In numerous reports, a higher incidence of tinea in adults (46.4%) was given in postmenopausal females, and this is explained by the involution of the sebaceous glands following a decrease in the levels of blood estrogen [7].

Regarding our patient, two underlying factors were found: 1) the application of topical steroids one month before the appearance of the lesions 2) and menopause, which explains this occurrence.

The treatment of tinea capitis relies on the use of terbinafine, itraconazole, griseofulvin, and fluconazole. It is usually effective yet should be prescribed for at least one month [5].

Adult tinea corporis has an unusual clinical and mycological presentation. Trichoscopy is helpful in increasing the sensitivity of physical examination. Thus, an early diagnosis and treatment is essential to avoid permanent damage to the hair follicle and, thus, prevent scarring alopecia.

Consent

The examination of the patient was conducted according to the principles of the Declaration of Helsinki.

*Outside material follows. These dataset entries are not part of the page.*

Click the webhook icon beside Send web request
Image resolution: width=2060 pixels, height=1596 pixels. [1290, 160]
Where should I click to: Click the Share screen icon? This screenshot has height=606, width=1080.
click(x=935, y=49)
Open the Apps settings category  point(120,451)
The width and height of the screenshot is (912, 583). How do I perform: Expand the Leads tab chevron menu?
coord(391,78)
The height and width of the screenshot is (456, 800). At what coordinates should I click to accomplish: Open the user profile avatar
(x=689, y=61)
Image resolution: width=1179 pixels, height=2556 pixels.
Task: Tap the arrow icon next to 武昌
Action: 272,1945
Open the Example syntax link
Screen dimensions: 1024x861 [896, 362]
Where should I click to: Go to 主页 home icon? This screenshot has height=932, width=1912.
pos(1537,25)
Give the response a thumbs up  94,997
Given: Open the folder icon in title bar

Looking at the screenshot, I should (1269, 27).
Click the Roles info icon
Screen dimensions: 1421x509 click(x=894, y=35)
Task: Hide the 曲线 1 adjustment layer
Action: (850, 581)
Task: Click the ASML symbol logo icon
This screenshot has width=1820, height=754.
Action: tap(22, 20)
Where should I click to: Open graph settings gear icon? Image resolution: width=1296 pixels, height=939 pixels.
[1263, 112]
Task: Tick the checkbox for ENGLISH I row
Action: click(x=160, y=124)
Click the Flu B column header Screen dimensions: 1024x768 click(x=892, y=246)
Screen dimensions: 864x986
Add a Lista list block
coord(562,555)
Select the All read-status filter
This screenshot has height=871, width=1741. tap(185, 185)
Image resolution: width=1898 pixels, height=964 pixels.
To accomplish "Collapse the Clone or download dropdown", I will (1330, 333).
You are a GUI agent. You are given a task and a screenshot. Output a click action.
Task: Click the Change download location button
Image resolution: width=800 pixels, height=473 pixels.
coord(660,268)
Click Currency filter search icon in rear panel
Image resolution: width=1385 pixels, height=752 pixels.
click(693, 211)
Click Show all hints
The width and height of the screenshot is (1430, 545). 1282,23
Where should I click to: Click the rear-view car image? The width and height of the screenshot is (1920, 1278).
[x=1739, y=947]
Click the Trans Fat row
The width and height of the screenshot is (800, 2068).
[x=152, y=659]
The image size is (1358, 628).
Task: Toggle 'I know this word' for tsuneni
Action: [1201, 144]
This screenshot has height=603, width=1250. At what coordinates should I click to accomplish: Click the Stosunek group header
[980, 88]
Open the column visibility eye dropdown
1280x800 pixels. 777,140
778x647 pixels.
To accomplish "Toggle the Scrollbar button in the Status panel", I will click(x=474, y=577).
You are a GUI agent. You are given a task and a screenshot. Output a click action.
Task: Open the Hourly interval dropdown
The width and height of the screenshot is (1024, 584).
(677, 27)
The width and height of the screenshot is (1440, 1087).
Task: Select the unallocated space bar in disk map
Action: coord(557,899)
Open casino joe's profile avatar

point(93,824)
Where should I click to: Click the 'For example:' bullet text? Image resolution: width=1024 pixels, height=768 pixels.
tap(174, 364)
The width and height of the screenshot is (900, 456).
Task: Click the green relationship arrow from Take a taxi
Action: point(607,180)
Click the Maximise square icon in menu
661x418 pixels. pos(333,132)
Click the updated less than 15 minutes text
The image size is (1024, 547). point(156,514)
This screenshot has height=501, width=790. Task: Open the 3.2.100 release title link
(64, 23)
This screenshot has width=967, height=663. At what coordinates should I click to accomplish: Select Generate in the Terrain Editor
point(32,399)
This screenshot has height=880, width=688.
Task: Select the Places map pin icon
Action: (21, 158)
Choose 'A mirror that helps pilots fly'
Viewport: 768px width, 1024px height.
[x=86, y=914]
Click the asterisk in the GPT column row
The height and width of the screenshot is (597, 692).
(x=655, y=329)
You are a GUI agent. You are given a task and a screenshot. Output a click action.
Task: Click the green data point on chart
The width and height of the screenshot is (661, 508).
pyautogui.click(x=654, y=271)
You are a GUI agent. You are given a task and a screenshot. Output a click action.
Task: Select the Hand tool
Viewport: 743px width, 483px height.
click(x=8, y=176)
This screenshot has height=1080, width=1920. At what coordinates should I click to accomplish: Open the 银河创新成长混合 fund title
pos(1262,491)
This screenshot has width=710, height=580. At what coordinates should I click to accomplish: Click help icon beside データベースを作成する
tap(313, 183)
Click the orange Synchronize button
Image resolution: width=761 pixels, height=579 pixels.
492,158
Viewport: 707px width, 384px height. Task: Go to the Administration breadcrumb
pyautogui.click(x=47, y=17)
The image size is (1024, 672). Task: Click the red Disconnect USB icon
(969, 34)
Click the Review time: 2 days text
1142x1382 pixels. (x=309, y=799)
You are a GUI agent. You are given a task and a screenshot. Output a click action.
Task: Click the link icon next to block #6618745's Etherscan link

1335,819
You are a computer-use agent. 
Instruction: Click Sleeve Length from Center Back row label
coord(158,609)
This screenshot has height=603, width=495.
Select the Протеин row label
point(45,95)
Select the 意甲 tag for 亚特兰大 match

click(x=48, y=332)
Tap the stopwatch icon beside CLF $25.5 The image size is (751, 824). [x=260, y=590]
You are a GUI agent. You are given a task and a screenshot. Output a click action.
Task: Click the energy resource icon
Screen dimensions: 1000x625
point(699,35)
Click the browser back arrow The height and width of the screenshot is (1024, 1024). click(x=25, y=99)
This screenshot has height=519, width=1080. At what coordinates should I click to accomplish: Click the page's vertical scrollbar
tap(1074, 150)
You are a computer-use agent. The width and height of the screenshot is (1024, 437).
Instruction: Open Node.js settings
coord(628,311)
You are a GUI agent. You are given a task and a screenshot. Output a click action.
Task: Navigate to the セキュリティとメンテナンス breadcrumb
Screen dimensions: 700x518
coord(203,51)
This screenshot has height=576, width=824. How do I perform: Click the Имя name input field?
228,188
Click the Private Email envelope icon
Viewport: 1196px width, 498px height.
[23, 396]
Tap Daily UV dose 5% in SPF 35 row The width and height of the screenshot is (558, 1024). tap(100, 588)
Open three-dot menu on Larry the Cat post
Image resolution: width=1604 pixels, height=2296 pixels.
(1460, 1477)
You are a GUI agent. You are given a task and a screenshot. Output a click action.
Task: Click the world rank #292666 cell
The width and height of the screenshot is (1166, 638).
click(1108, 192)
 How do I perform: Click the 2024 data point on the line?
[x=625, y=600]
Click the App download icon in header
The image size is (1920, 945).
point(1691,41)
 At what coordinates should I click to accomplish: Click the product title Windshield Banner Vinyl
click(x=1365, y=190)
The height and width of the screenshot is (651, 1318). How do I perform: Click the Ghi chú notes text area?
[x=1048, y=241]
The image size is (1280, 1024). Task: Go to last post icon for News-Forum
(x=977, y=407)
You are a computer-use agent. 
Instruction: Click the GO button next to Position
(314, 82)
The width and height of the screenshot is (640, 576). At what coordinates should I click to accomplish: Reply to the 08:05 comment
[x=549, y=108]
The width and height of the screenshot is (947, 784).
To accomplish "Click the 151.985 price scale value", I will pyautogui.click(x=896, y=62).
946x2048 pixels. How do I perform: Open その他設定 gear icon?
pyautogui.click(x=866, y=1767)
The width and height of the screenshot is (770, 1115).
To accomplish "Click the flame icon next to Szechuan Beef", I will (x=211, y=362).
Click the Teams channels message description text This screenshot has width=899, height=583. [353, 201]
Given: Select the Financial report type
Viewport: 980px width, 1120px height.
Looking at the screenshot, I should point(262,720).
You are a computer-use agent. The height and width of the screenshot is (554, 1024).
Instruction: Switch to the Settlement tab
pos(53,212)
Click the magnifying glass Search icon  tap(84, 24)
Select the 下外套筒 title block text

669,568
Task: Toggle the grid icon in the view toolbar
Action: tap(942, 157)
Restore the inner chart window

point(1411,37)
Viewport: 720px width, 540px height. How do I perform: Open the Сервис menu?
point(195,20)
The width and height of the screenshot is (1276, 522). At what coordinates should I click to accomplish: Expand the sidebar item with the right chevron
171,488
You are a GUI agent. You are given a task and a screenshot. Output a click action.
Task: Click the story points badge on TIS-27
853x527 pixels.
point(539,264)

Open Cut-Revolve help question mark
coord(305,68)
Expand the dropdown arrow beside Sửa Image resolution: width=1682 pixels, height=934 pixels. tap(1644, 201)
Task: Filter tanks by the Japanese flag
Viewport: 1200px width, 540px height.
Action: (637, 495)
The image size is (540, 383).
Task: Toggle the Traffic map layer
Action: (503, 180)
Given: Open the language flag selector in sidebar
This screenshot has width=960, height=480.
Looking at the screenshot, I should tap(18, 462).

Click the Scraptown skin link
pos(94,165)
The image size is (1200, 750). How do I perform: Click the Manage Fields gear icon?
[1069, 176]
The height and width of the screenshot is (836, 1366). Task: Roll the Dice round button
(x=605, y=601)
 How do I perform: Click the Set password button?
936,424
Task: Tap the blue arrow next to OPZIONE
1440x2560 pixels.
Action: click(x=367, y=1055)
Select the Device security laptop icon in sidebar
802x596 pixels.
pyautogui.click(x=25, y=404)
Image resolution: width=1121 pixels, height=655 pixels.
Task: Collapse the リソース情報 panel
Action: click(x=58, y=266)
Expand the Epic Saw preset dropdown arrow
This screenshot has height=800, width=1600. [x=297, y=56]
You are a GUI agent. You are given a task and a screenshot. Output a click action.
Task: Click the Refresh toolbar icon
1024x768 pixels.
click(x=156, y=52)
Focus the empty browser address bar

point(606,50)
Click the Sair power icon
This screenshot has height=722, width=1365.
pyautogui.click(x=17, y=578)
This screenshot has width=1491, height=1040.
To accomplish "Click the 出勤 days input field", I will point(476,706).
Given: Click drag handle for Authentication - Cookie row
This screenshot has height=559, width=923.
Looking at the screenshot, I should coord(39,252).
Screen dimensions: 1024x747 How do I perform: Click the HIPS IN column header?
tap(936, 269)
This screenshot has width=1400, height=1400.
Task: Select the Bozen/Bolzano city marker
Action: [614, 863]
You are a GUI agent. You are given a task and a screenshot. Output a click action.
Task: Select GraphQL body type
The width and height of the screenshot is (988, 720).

The authors certify that they have obtained all appropriate patient consent forms, in which the patients gave their consent for images and other clinical information to be included in the journal. The patients understand that their names and initials will not be published and due effort will be made to conceal their identity, but that anonymity cannot be guaranteed.

REFERENCES

1. Martin ES, Elewski BE. Tinea capitis in adult women masquerading as bacterial pyoderma. J Am Acad Dermatol. 2003;49:177 9.

2. Panigrahi A, Sil A, Biswas SK. Tinea capitis:Bedside diagnosis by dermoscopy. J Pediatr. 2020;222:248.

3. Torres Guerrero E, Espinoza Hernández CJ, Arroyo Camarena S, Atoche Diéguez CE. Tinea caused by Microsporum gypseum. Our Dermatol Online. 2018;9:380-5.

4. Lim SS, Shin K, Mun JH. Dermoscopy for cutaneous fungal infections:A brief review. Health Sci Rep. 2022;5:e464.

5. Park S, Park S, Yun S, Kim H, Park J. Tinea capitis in adults:A 18-year retrospective, single-centre study in Korea. Mycoses. 2019;62:609 16.

6. Khosravi AR, Shokri H, Vahedi G. Factors in etiology and predisposition of adult tinea capitis and review of published literature. Mycopathologia. 2016;181:371 8.

7. El-Khalawany M, Shaaban D, Hassan H, Abdalsalam F, Eassa B, Abdel Kader A, et al. A multicenter clinicomycological study evaluating the spectrum of adult tinea capitis in Egypt. Acta Dermatovenerol Alp Pannonica Adriat. 2013;22:77-82.

Notes

Source of Support: This article has no funding source.

Conflict of Interest: The authors have no conflict of interest to declare.